| TASK LIST |
1. Using the mBank Supervisory Board text, say whether each statement agrees with it: (a) Mr Bernhard Spalt meets the independence criteria; (b) Mr Carsten Schmitt is to replace the resigning dr. Bettina Orlopp; (c) Mr Carsten Schmitt completed a leadership program at Said Business School in Oxford. Answer yes or no for each, and quote the words from the text that decide it.
2. Carry the mBank Supervisory Board text forward from its last sentence.

| PAGE EXCERPT |
○ ○ ○
Pursuant to the Policy for the Assessment of Qualifications (suitability), Appointment and Dismissal of Members of the Bank's Bodies at mBank S.A. ("Suitability Policy"), the Remuneration and Nomination Committee reviewed the requisite documentation enabling to perform initial suitability assessment of Mr Carsten Schmitt - a candidate for a Member of the Supervisory Board, the Remuneration and Nomination Committee and the Audit Committee - to replace the resigning dr. Bettina Orlopp, periodic assessment of Supervisory Board Members and collective suitability assessment of the Supervisory Board, the Remuneration and Nomination Committee, the Audit Committee and the Risk Committee.

The Remuneration and Nomination Committee performed required individual assessments of the Members of the Supervisory Board and collective suitability assessment of the Supervisory Board composed as follows:

Prof. Agnieszka Słomka-Gołębiowska, Chairperson of the Supervisory Board (meets the independence criteria),

Mr Bernhard Spalt, Deputy Chairperson of the Supervisory Board (does not meet the independence criteria),

Ms Aleksandra Gren, Member of the Supervisory Board (meets the independence criteria),

Mr Tomasz Bieske, Member of the Supervisory Board (meets the independence criteria),

Mr Mirosław Godlewski, Member of the Supervisory Board (meets the independence criteria),

Dr. Hans-Georg Beyer, Member of the Supervisory Board (does not meet the independence criteria),

Mr Thomas Schaufler, Member of the Supervisory Board (does not meet the independence criteria),

Mr Carsten Schmitt, candidate for a Member of the Supervisory Board as of 28 February 2025 (does not meet the independence criteria).

The Committee assessed, in particular:

  • a) knowledge, professional experience, skills and competence,
  • b) commitment of sufficient time to perform the duties of a Member of the Supervisory Board,
  • c) guarantee of due performance of the entrusted duties; the assessment covered criminal records, reputation, honesty and reliability, financial standing and independence of mind and potential conflicts of interest,
  • d) number of functions held as members of the management boards or the supervisory boards.

1. Initial suitability assessment of Mr Carsten Schmitt – a candidate for a Member of the Supervisory Board, as of 28 February 2025

Mr Carsten Schmitt graduated from the Frankfurt School of Finance and Management with a degree in Economics and Finance. In addition, he completed the leadership competencies programme at Said Business School in Oxford UK. He holds Eurex Trader licence from the Eurex, Deutche Boerse.
○ ○ ○
| DATASET RECORDS |
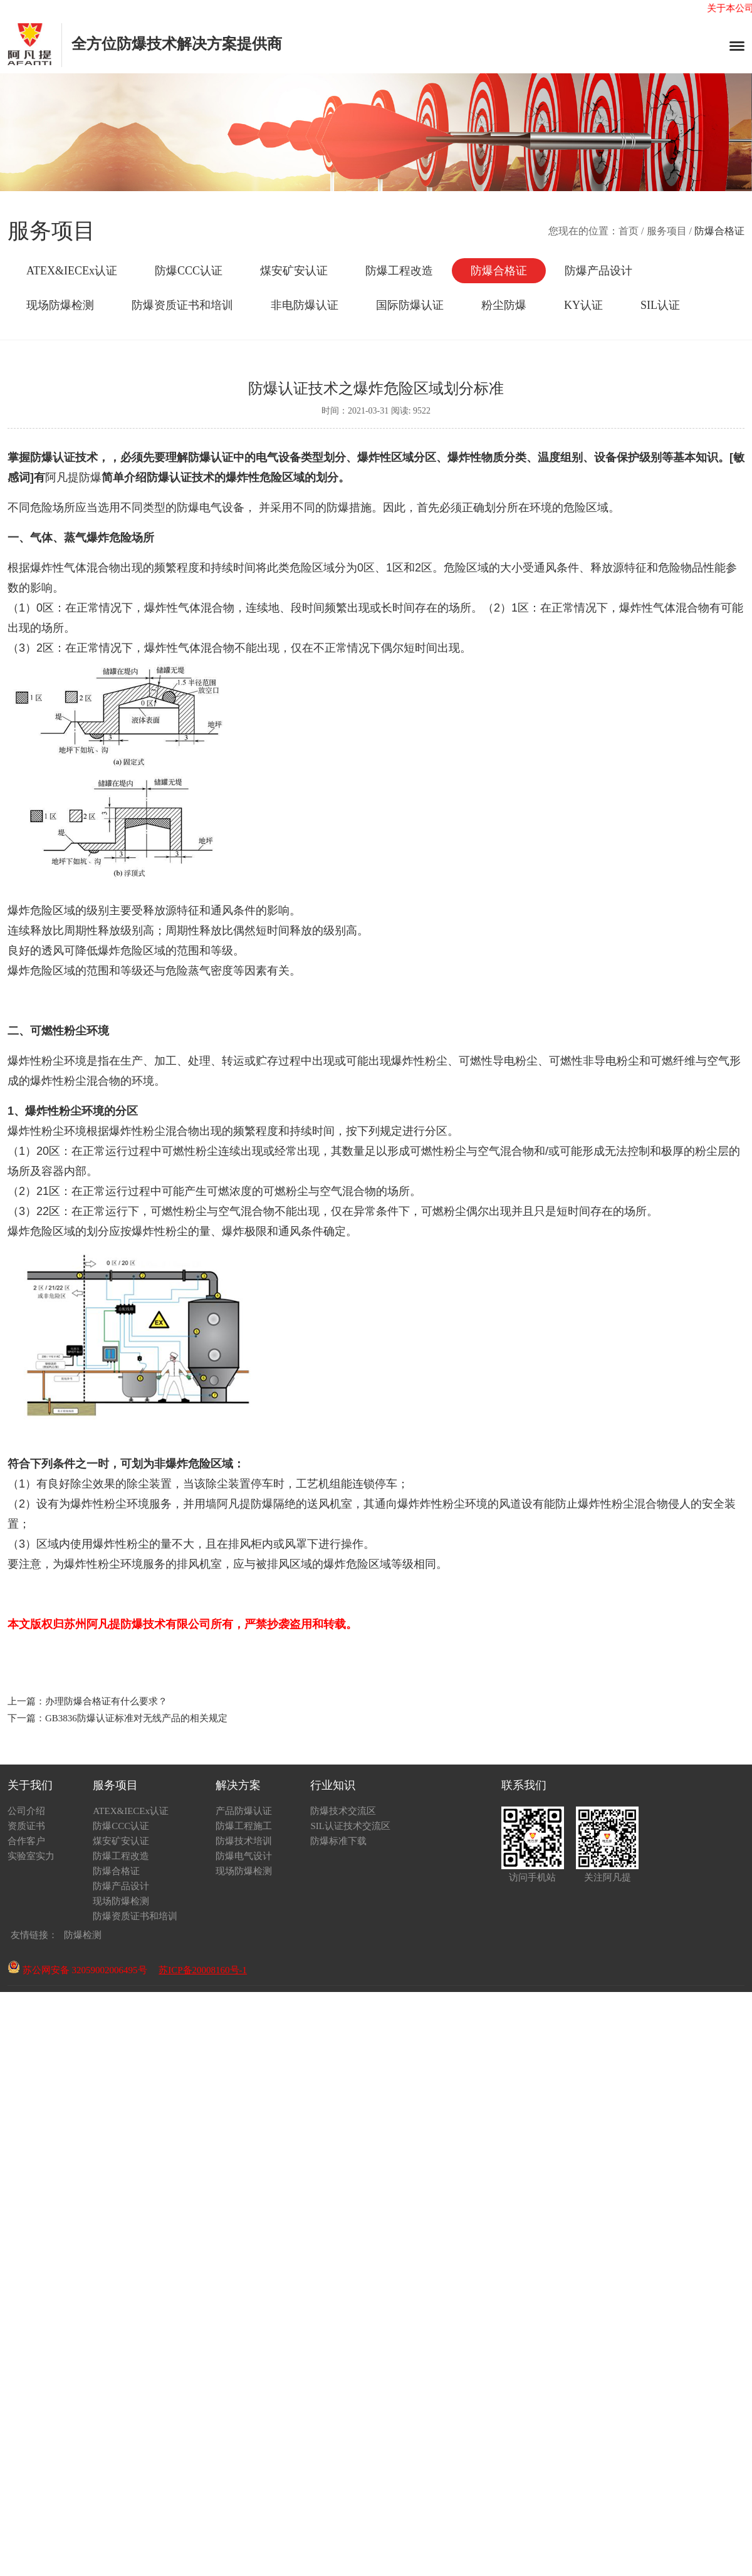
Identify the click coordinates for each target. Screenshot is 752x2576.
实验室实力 (31, 1856)
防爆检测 (83, 1935)
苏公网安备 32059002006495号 (77, 1970)
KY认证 (583, 305)
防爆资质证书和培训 (182, 305)
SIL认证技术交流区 (350, 1826)
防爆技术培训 (244, 1841)
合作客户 (26, 1841)
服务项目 (667, 231)
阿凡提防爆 (73, 477)
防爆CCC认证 (188, 270)
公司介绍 (26, 1811)
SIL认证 (660, 305)
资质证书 (26, 1826)
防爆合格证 (499, 270)
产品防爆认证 (244, 1811)
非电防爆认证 (304, 305)
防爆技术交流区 (343, 1811)
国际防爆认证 (410, 305)
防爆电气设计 (244, 1856)
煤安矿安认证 (294, 270)
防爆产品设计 (598, 270)
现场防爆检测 (60, 305)
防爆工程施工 (244, 1826)
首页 (629, 231)
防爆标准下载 (338, 1841)
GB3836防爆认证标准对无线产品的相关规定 (136, 1718)
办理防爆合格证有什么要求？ (106, 1701)
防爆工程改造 (399, 270)
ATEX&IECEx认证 (71, 270)
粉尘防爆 (503, 305)
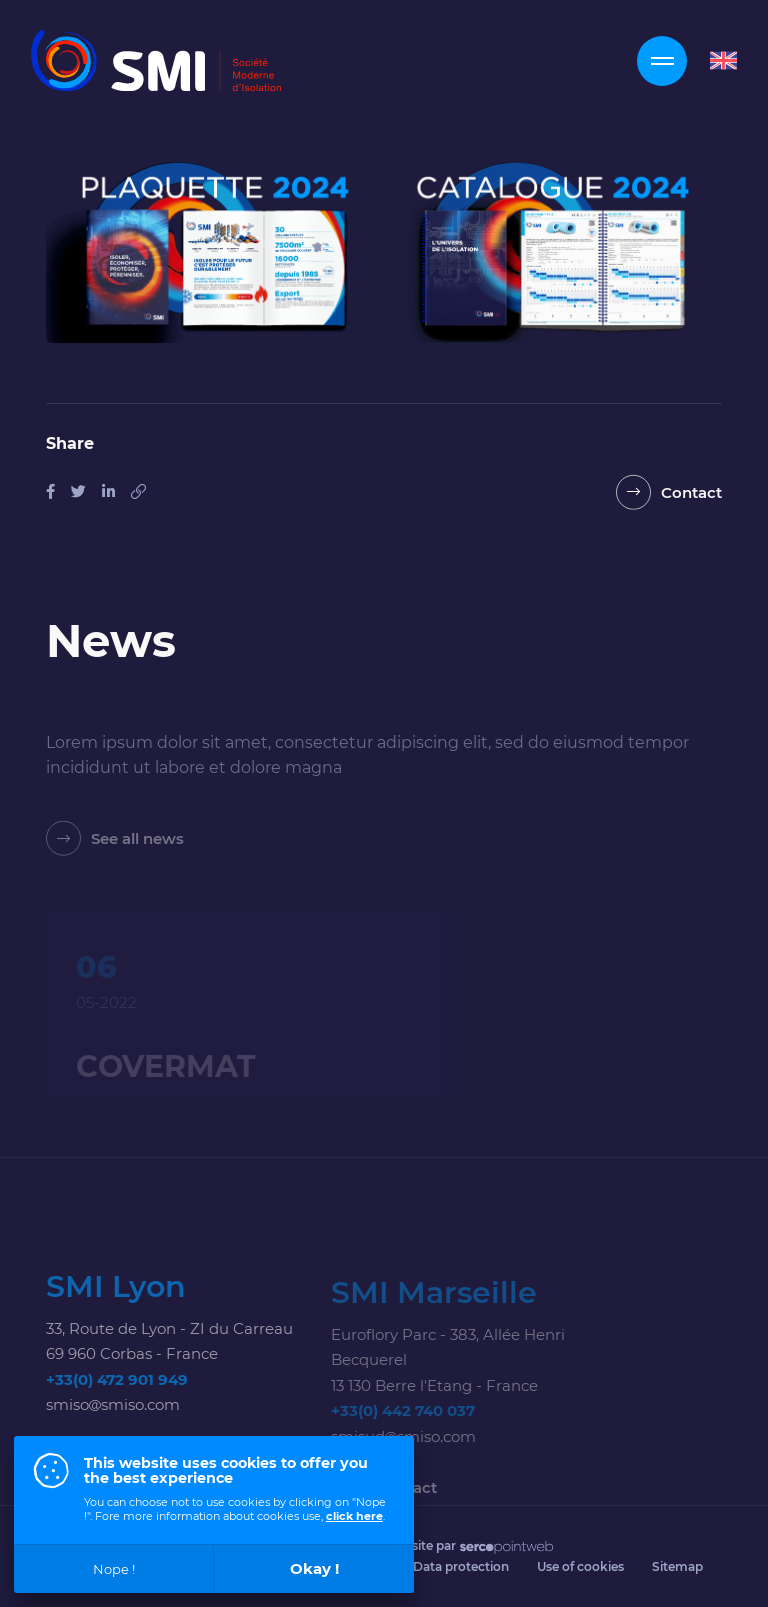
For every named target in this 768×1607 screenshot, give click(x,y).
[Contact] (669, 495)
○ ○ ○
| TASK-BY-TASK ANSWERS |
1.
(a) No: "Mr Bernhard Spalt, Deputy Chairperson of the Supervisory Board (does not meet the independence criteria)"
(b) Yes: "to replace the resigning dr. Bettina Orlopp"
(c) Yes: "he completed the leadership competencies programme at Said Business School in Oxford UK"

2.
Mr Carsten Schmitt has more than twenty seven years of professional experience in the banking sector and more than thirteen years he holds executive and managerial positions. He has gained his experience in international banks in Germany, Denmark, London and New York concentrating on the area of financial markets, treasury activities and finance management. During the last years he held the position of Executive Vice President responsible for long-term strategy and mergers and acquisitions for the capital group of Danske Bank in Copenhagen, Denmark. Earlier for many years, he held various positions at Commerzbank, among others as Divisional Board Member, Head of Group Finance, earlier as Divisional Board Member and Key Area Lead, Corporate Clients Trading.

Since 1 February 2025 he joined Commerzbank AG as a result of designation for the position of the Member of the Management Board responsible for Finance area (Group CFO).

The above made it possible to assess that Mr Carsten Schmitt has knowledge, skills and experience, appropriate to serve as a Member of the Supervisory Board and perform the duties entrusted to him.

In accordance with the submitted statements and certificates issued by competent agencies, Mr Carsten Schmitt has no criminal records and there are no circumstances adversely affecting the financial standing of Mr Carsten Schmitt or other entities covered by the scope of his responsibility.

In addition, no professional and non-professional activities of Mr Carsten Schmitt were identified that could give rise to a conflict of interest or negatively affect his reputation as a Member of the Supervisory Board. The aforesaid provides grounds to expect that Mr Carsten Schmitt guarantees proper performance of duties as a Member of the Supervisory Board.

Mr Carsten Schmitt is able to commit sufficient time to performing the duties entrusted to him and the number of functions held by him as a member of the management board and the supervisory board does not exceed the limits specified in the generally applicable legislation and does not conflict with the time requirements for Supervisory Board Members set out in the Suitability Policy.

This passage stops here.